Some couples fight about which way to put the utensils in the dishwasher, others over their children’s hemlines and/or tuition, and then there are those who know exactly which buttons to push, like this pair of grooms, all of whose fights undoubtedly end the same cruel way. Can’t you just see the “descendant of William Bradford, a governor of Plymouth Colony in Massachusetts” wickedly reminding the “descendant of Samuel Magruder, a member of the Colonial-era House of Burgesses in Maryland” that only one of their antecedents has a Wikipedia page?
But at least those two are partners. The cattiest wedding-related competition (that takes place in my head) always comes when a couple whose announcement includes a remarkable detail that in any other situation would be a major distinguishing feature ends up having to share that feature with someone else.
It happens from time to time: You get a Carnegie great-great-great-granddaughter’s wedding taking place the same weekend as a Vanderbilt’s (robber baron one-upmanship is the worst, though also historically accurate), or two fathers-of-brides who are chiefs of neurology at competing Boston-area hospitals, or two grooms who have played dead dudes on Law & Order, etc.

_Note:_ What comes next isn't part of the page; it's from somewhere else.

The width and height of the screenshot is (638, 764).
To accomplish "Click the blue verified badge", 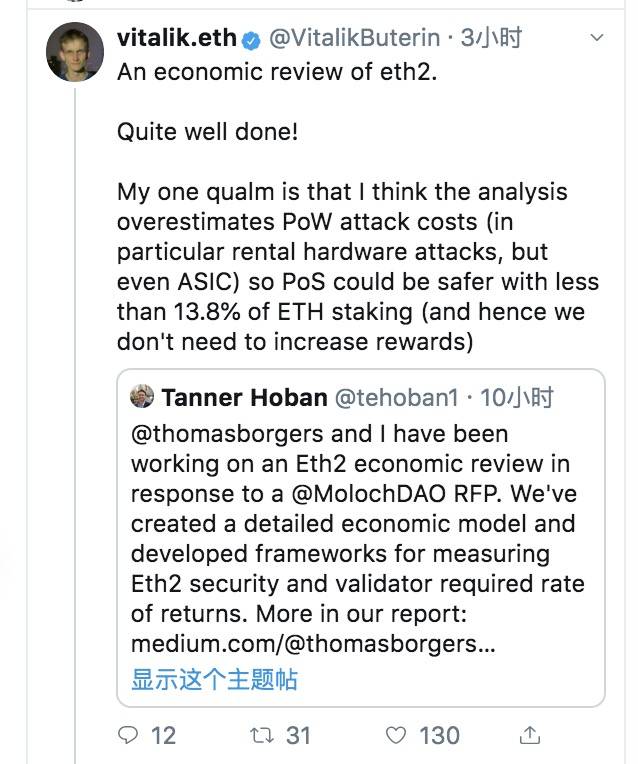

Whenever it does, I like to imagine the bride reacting like a child who finds out that there’s another kid at school bringing cupcakes and getting to wear a paper crown for his birthday. But it’s MY grandmother who has part ownership of a Major League Baseball team. MINE!
Anyway, in this case, it’s ambassadors. One bride’s father is “an ambassador [and] the state chief of protocol to President Goodluck Jonathan of Nigeria.” Not bad, not bad, except that this bride’s parents “are both retired ambassadors, the bride’s father having been India’s ambassador to Italy until last year and her mother having been until 2010 the ambassador to Slovakia.” You hear that? BOTH. So many ceremonial curtsies and delicious state dinners and tinted limousine windows and menacingly firm handshakes tied up in that BOTH.
But the game doesn’t end there. In this case, the first couple owns the crucial tiebreaker. “The bride’s maternal grandfather, Wole Soyinka, the Nigerian playwright and poet, received the 1986 Nobel Prize in Literature.” Ah, the trump Nobel Prize, a brilliant move indeed. And all the rest of us, as usual, are forced to fold.